◆ GOAL OF THE EXERCISE ◆
Please write out the records below unchanged, from the line containing "Toggle 简约 simple mode" through the end of the records, with both ends included.

======== GIVEN RECORDS

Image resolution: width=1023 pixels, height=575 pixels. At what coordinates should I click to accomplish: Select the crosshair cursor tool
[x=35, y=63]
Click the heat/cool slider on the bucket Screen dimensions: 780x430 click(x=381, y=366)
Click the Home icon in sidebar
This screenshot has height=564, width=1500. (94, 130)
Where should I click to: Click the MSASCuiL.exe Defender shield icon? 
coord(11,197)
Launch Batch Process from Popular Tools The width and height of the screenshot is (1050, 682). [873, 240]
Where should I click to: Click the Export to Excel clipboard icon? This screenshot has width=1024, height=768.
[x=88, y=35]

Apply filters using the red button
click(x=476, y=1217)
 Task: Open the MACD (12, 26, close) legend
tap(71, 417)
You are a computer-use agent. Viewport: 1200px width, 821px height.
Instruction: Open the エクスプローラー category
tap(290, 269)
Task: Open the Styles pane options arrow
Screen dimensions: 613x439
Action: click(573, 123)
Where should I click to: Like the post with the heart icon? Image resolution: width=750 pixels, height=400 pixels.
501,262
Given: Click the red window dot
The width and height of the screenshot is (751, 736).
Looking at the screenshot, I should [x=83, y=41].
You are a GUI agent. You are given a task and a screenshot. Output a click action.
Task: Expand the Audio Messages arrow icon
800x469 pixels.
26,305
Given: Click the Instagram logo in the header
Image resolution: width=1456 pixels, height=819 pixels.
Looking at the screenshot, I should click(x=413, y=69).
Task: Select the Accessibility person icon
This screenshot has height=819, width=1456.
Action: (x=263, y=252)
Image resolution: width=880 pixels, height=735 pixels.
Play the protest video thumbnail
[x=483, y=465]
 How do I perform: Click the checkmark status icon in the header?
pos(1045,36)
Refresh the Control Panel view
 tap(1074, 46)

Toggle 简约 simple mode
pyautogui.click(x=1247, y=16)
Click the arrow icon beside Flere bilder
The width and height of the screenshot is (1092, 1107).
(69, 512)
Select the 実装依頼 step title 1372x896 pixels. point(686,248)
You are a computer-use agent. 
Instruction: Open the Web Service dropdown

================

◆ TASK RESPONSE ◆
Toggle 简约 simple mode
pyautogui.click(x=1247, y=16)
Click the arrow icon beside Flere bilder
The width and height of the screenshot is (1092, 1107).
(69, 512)
Select the 実装依頼 step title 1372x896 pixels. point(686,248)
You are a computer-use agent. 
Instruction: Open the Web Service dropdown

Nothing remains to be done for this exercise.